[PATCH v2 09/11] arm64/crypto: add voluntary preemption to Crypto Extensions SHA1

Thu May 15 15:10:20 PDT 2014

On 15 May 2014 14:47, Catalin Marinas <catalin.marinas at arm.com> wrote:
> On 15 May 2014, at 22:35, Ard Biesheuvel <ard.biesheuvel at linaro.org> wrote:
>> On 15 May 2014 10:24, Catalin Marinas <catalin.marinas at arm.com> wrote:
>>> On Wed, May 14, 2014 at 07:17:29PM +0100, Ard Biesheuvel wrote:
>>>> +static u8 const *sha1_do_update(struct shash_desc *desc, const u8 *data,
>>>> +                             int blocks, u8 *head, unsigned int len)
>>>> +{
>>>> +     struct sha1_state *sctx = shash_desc_ctx(desc);
>>>> +     struct thread_info *ti = NULL;
>>>> +
>>>> +     /*
>>>> +      * Pass current's thread info pointer to sha1_ce_transform()
>>>> +      * below if we want it to play nice under preemption.
>>>> +      */
>>>> +     if ((IS_ENABLED(CONFIG_PREEMPT_VOLUNTARY) || IS_ENABLED(CONFIG_PREEMPT))
>>>> +         && (desc->flags & CRYPTO_TFM_REQ_MAY_SLEEP))
>>>> +             ti = current_thread_info();
>>>> +
>>>> +     do {
>>>> +             int rem;
>>>> +
>>>> +             kernel_neon_begin_partial(16);
>>>> +             rem = sha1_ce_transform(blocks, data, sctx->state, head, 0, ti);
>>>> +             kernel_neon_end();
>>>> +
>>>> +             data += (blocks - rem) * SHA1_BLOCK_SIZE;
>>>> +             blocks = rem;
>>>> +             head = NULL;
>>>> +     } while (unlikely(ti && blocks > 0));
>>>> +     return data;
>>>> +}
>>>
>>> What latencies are we talking about? Would it make sense to always
>>> call cond_resched() even if preemption is disabled?
>>
>> Calculating the SHA256 (which is the most striking example) hash of a
>> 4k buffer takes ~10 microseconds, so perhaps this is all a bit moot as
>> I don't think there will generally be many in-kernel users hashing
>> substantially larger quantities of data at a time.
>
> And what’s the maximum size? Could we do it in blocks of 4K?
>

Yes, that should be doable as well. Once we feel we actually need this
feature, that is probably a better approach.

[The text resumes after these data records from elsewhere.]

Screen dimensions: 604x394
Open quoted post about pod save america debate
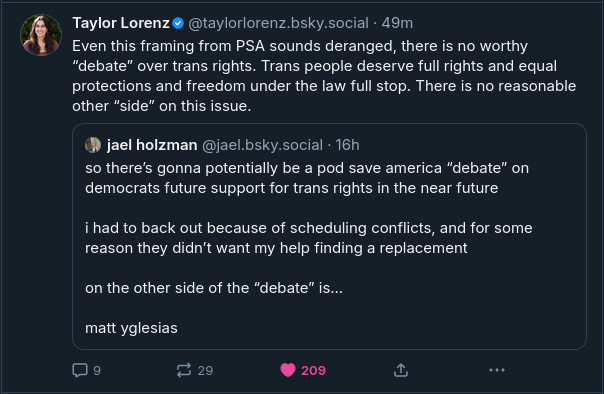coord(329,236)
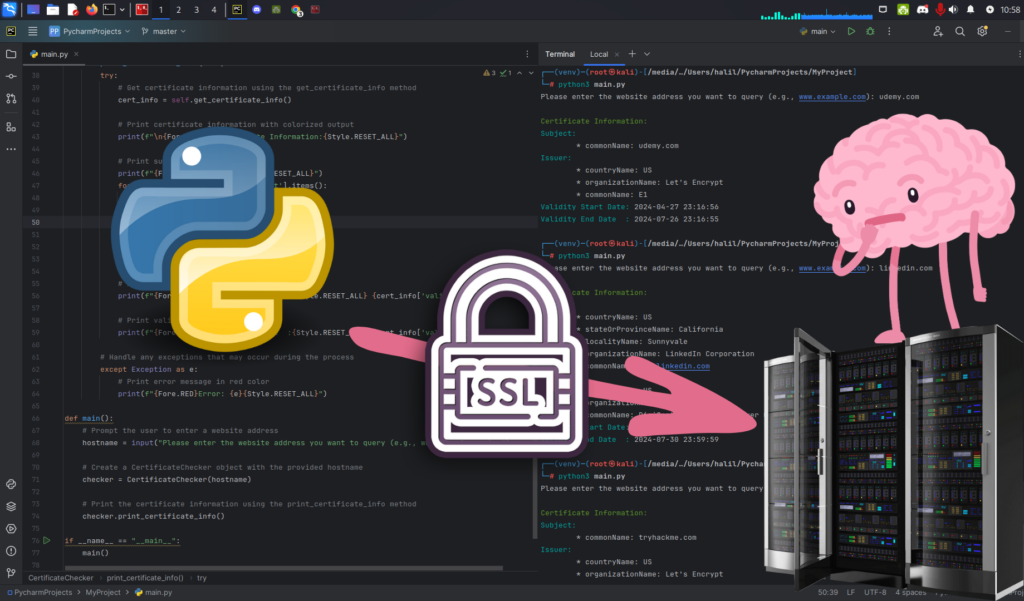The image size is (1024, 601).
Task: Open the Debug tool with the bug icon
Action: (x=869, y=31)
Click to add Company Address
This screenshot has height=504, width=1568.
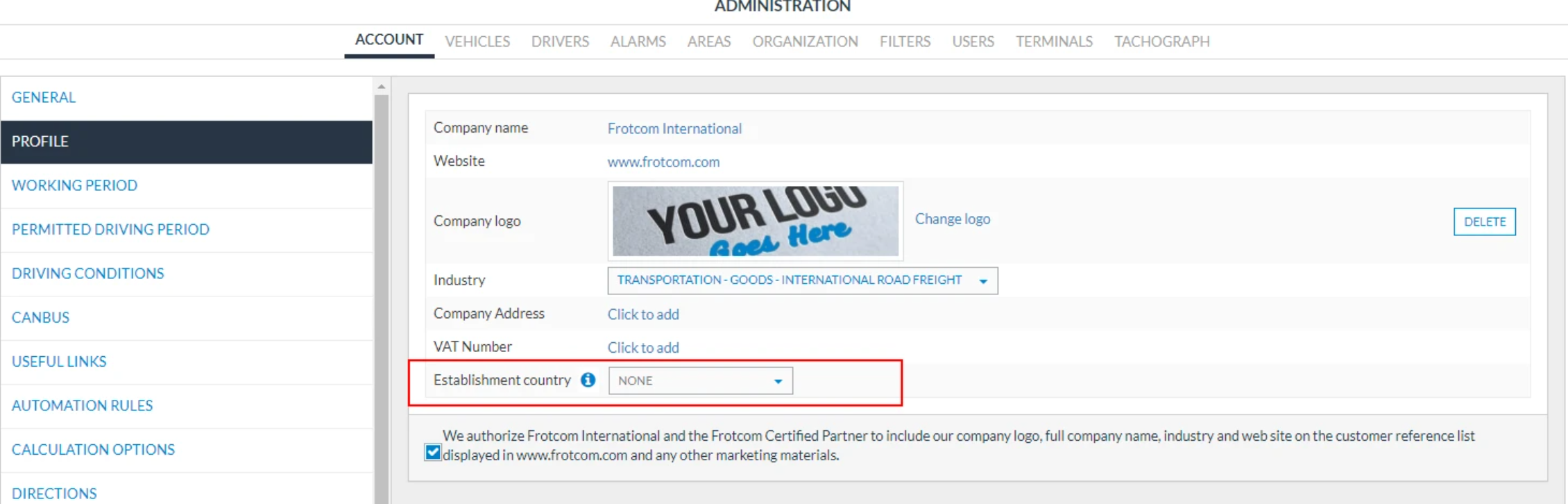coord(643,314)
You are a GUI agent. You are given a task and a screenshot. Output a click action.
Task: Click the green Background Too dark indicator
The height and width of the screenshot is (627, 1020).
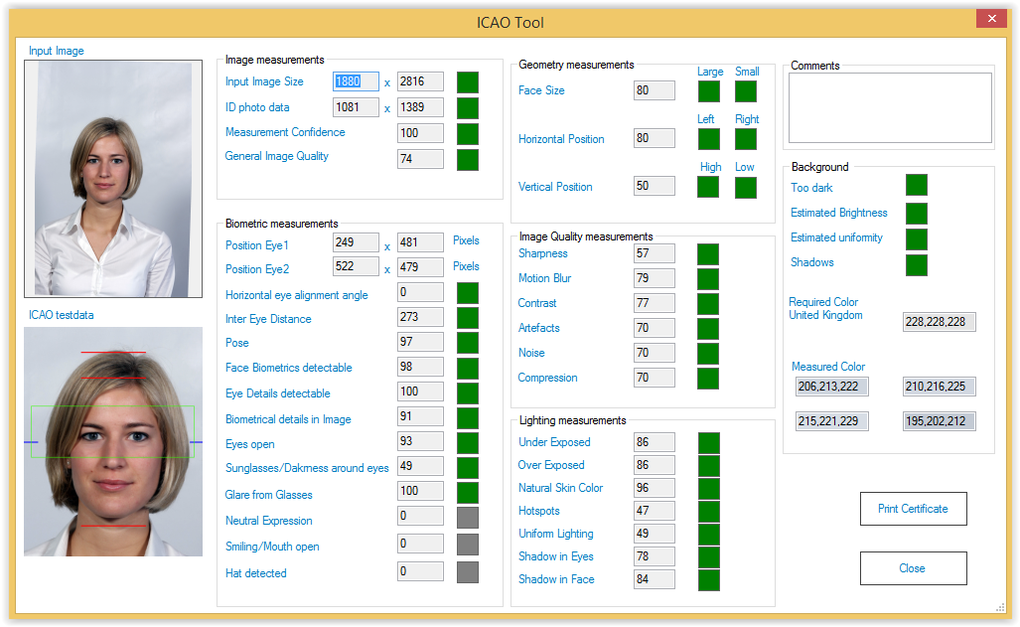[x=916, y=185]
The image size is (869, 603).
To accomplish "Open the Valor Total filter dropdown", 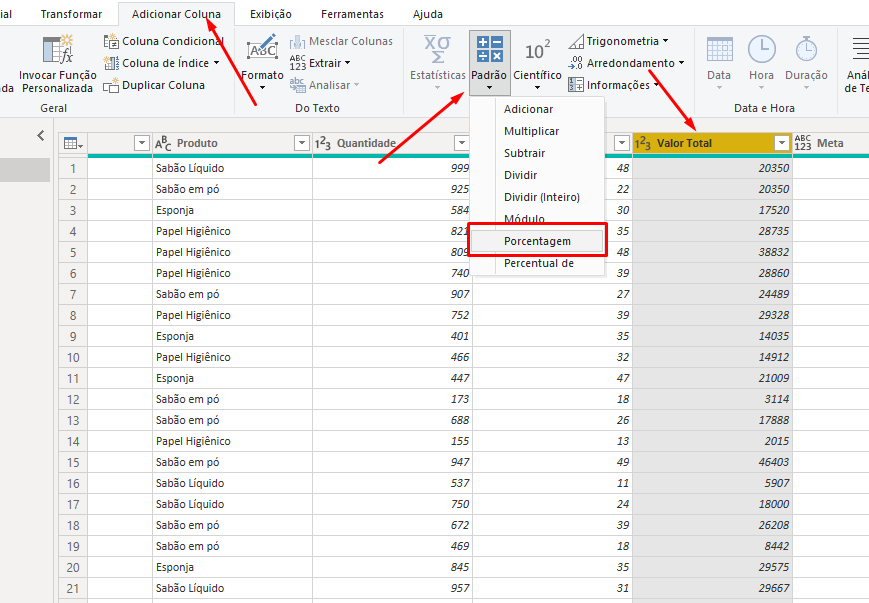I will [x=782, y=143].
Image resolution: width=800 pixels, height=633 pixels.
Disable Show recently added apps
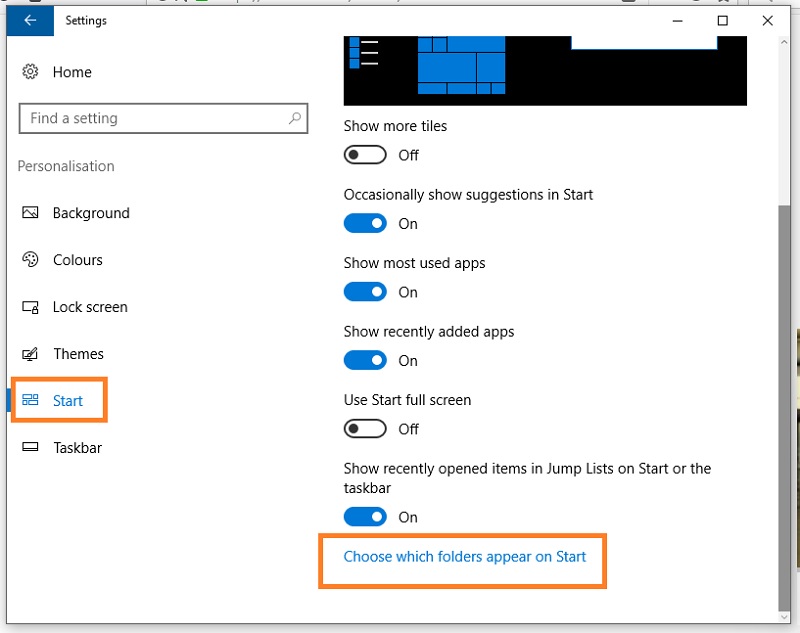point(364,359)
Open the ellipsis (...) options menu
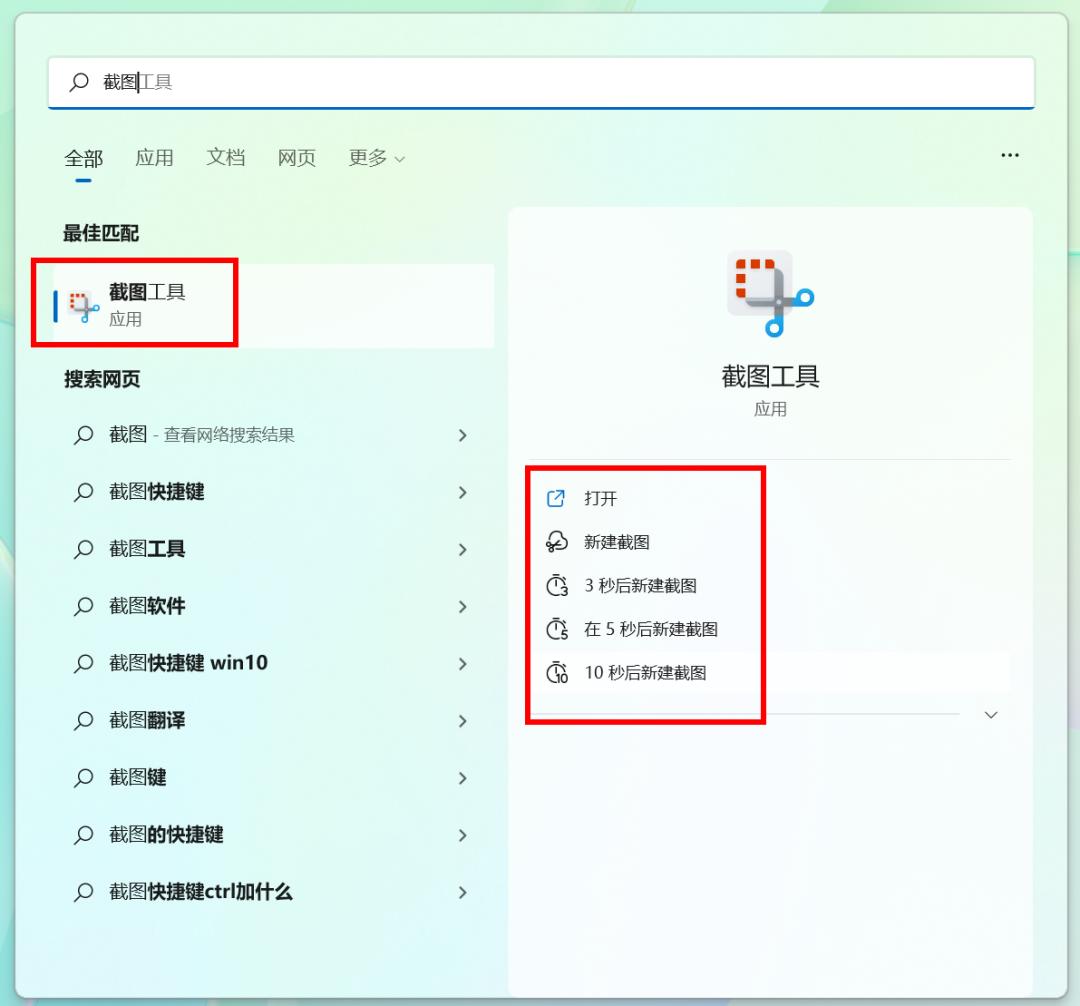 [1009, 155]
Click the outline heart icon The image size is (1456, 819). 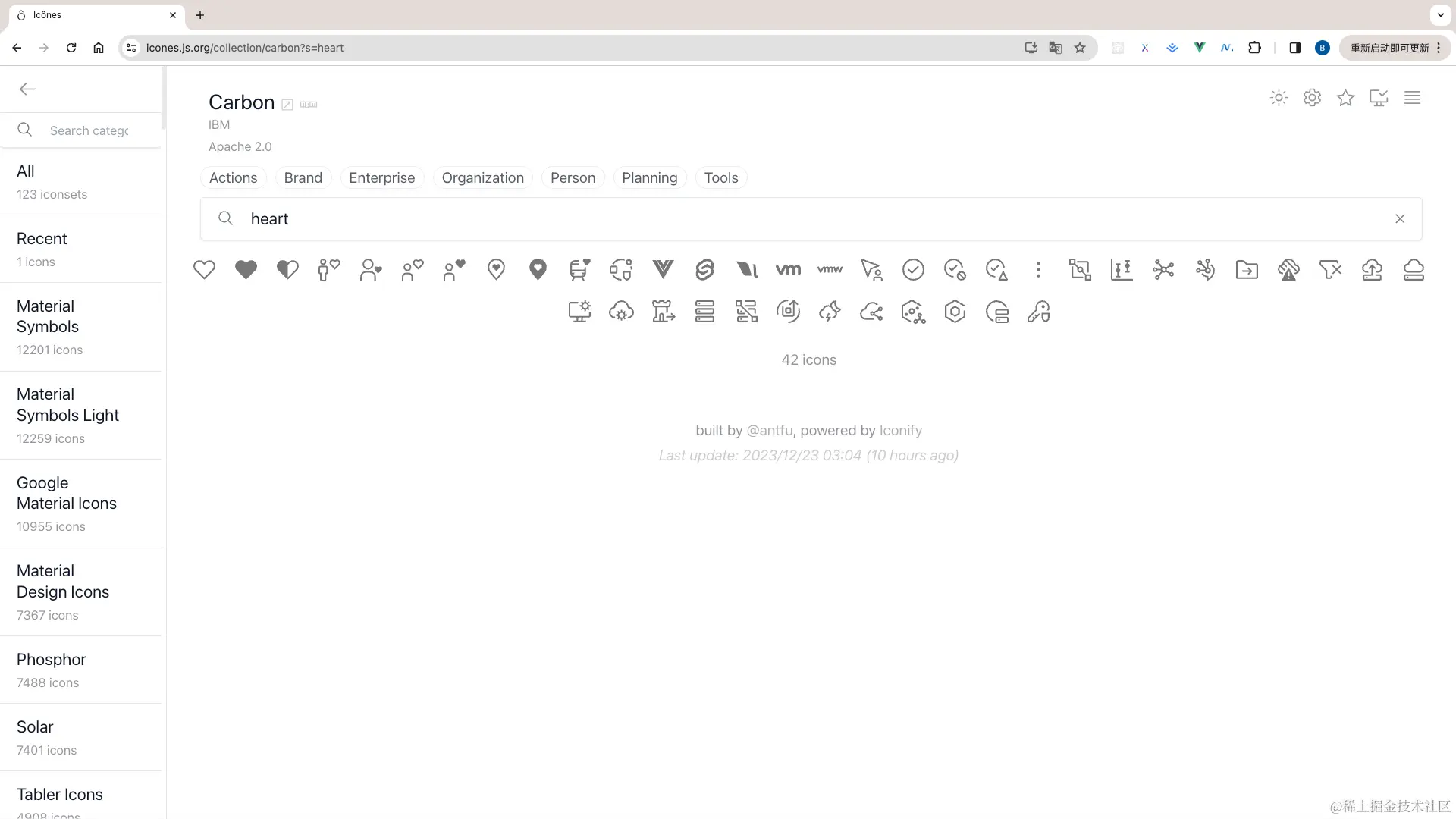click(204, 269)
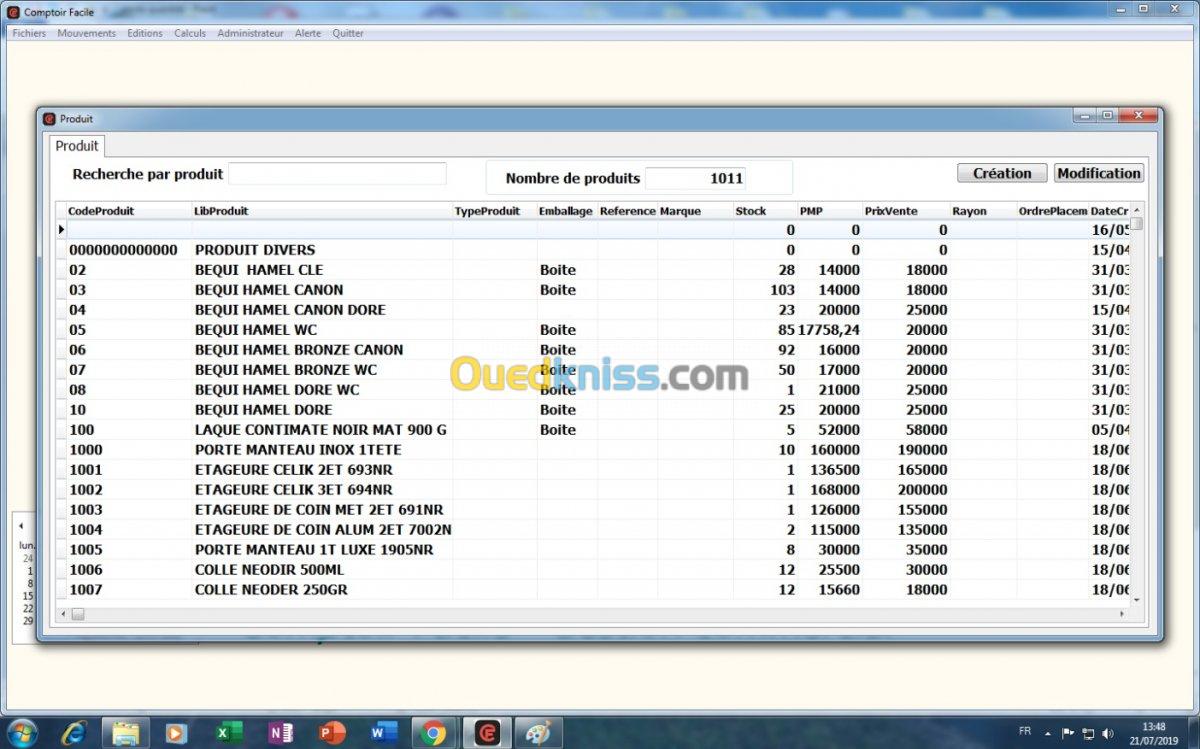Open Internet Explorer from the taskbar
This screenshot has width=1200, height=749.
pos(74,733)
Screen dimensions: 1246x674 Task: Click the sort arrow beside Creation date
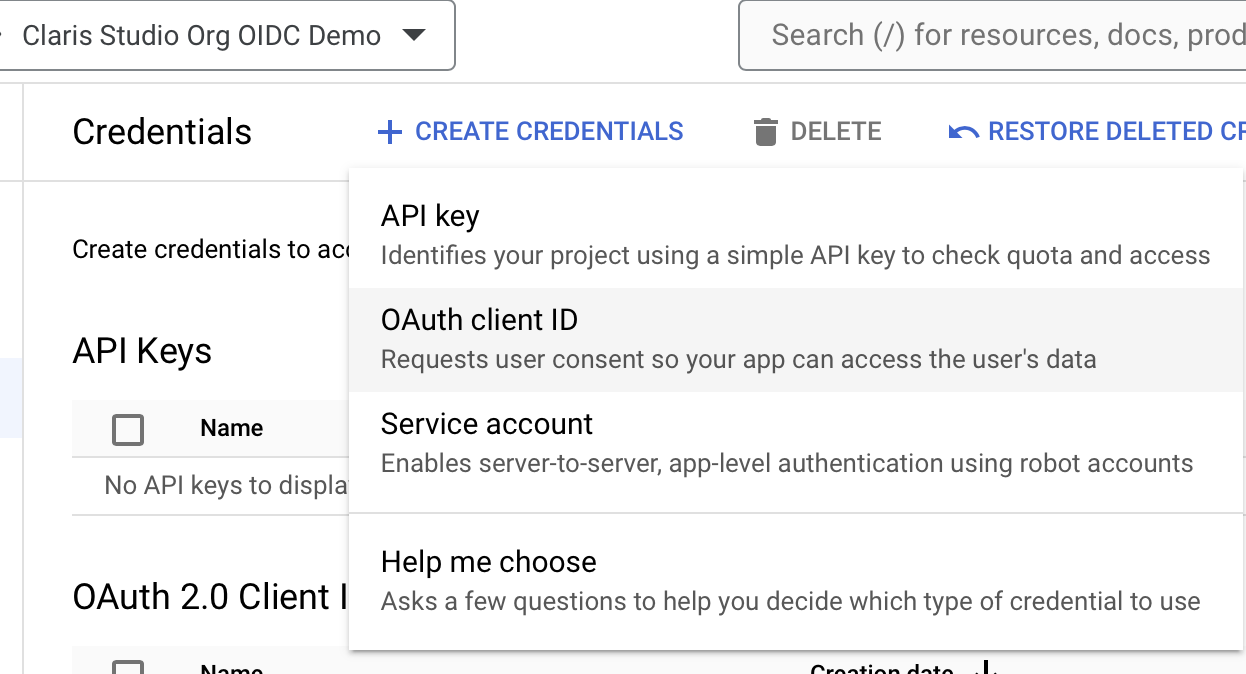click(985, 668)
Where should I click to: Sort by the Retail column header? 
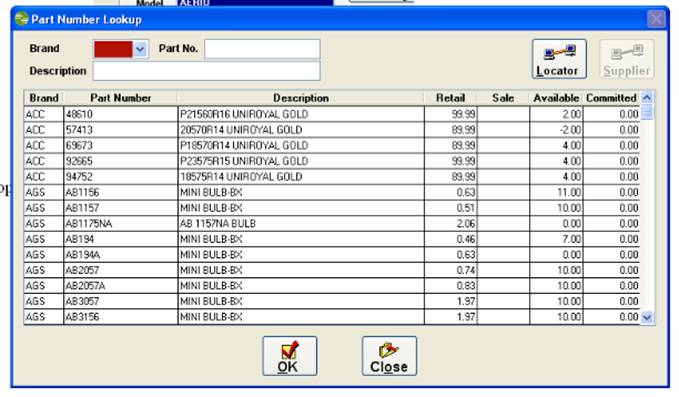click(450, 98)
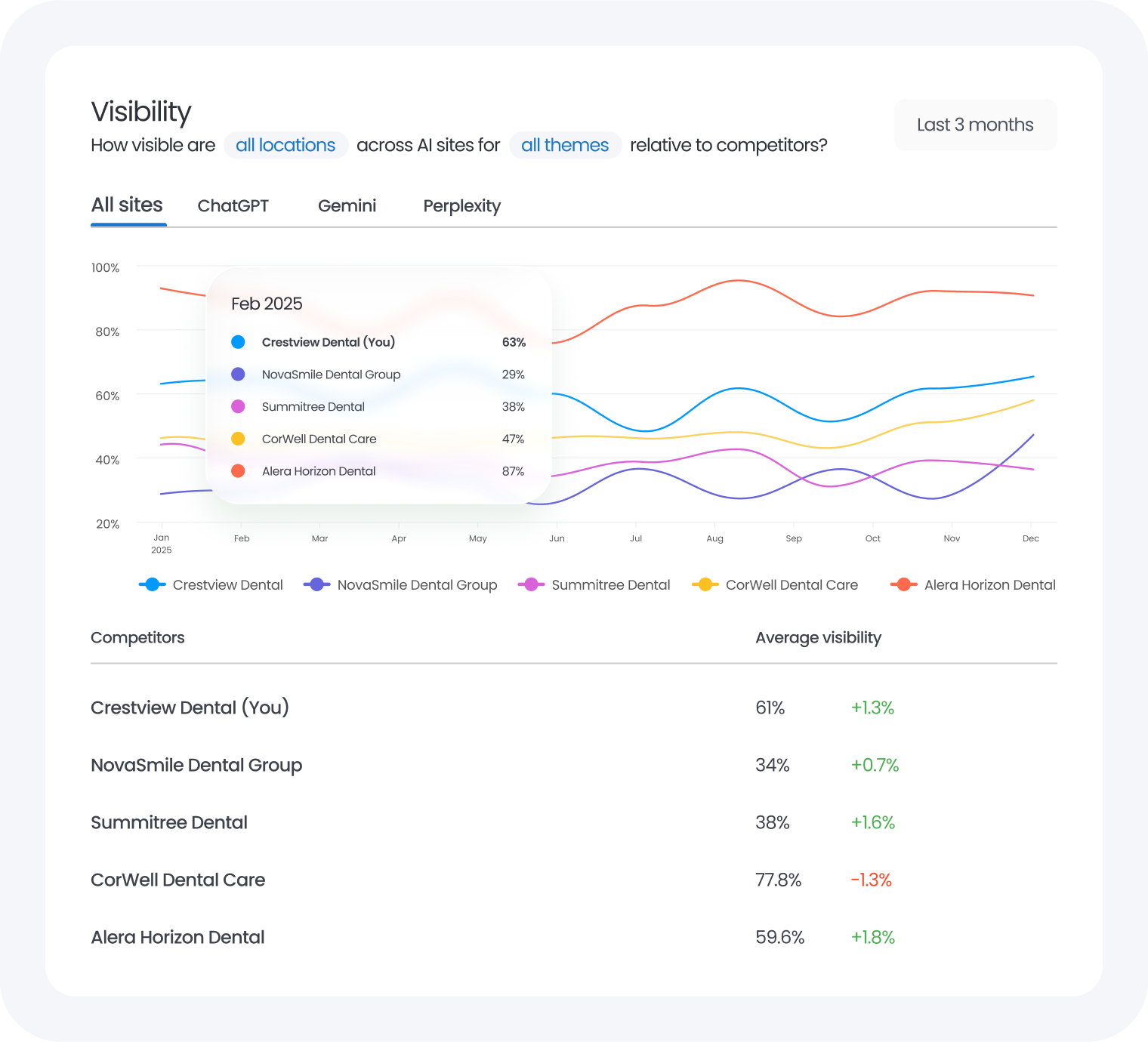Click the blue dot beside Crestview Dental in tooltip
This screenshot has height=1042, width=1148.
[x=238, y=341]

>>> But I think we should have this loop always rescheduling if
>>> CRYPTO_TFM_REQ_MAY_SLEEP. I can see there is a crypto_yield() function
>>> that conditionally reschedules. What's the overhead of calling
>>> sha1_ce_transform() in a loop vs a single call for the entire data?
>>
>> For SHA256 we lose at least 10% if we call into the core function for
>> each 64 byte block rather than letting it chew away at all the data
>> itself.
>
> I was thinking more like calling it for bigger buffers (e.g. page) at
> once and a crypto_yield() in between.
>
>> (This is due to the fact that it needs to load 64 32-bit round
>> keys) But perhaps (considering the above) it is better to just shelve
>> the last 4 patches in this series until it becomes a problem for
>> anyone.
>
> For the time being I would drop the last 4 patches. We can revisit them
> for the next kernel version.
>

Agreed.

Should I send an updated pull request?

-- 
Ard.